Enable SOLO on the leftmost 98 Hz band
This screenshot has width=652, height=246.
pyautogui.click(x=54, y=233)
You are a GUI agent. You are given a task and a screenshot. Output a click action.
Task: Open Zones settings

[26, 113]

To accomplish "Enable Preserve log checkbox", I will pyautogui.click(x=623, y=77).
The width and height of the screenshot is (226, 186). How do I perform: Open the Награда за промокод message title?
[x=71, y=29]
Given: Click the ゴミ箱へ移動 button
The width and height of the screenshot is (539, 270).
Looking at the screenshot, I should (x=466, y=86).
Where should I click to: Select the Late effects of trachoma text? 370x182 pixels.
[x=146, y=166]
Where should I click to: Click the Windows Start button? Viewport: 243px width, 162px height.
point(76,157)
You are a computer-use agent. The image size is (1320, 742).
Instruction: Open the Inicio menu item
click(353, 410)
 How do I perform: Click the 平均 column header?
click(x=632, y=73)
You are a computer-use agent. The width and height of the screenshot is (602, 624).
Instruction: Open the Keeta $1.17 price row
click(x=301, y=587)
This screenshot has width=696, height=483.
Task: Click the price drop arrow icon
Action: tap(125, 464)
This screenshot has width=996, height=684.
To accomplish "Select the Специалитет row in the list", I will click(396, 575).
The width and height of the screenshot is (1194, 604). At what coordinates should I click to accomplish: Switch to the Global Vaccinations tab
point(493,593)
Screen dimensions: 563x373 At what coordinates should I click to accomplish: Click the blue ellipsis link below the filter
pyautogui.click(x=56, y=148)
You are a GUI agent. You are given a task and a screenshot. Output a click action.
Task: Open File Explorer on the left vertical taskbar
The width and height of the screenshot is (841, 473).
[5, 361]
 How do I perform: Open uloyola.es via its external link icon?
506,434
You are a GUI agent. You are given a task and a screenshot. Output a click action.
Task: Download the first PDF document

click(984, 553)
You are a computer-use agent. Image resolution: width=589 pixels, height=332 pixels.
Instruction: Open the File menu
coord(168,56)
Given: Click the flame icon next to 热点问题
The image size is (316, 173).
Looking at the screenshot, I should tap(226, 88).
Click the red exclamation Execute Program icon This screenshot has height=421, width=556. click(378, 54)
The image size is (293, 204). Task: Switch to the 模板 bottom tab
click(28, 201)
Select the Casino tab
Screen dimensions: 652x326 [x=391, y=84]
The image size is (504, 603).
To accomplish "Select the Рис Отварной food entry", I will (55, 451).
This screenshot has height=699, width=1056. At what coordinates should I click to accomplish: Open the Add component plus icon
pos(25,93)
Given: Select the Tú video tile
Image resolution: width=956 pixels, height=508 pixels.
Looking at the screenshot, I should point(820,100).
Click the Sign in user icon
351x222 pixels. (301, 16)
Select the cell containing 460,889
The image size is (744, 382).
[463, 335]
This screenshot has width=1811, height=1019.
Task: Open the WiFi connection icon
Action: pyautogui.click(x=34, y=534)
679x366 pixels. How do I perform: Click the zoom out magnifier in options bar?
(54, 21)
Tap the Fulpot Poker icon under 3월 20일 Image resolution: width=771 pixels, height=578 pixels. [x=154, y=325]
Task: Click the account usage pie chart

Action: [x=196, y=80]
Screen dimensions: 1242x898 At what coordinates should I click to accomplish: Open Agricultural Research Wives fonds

▶ [Required action] Bring together all lines from the listing that contain the word "computer".

▶ [Reply to the task]
You are a computer-use agent. The image size is (1320, 742).
You are a computer-use agent. The width and height of the screenshot is (602, 624).
You are a computer-use agent. Image resolution: width=589 pixels, height=332 pixels.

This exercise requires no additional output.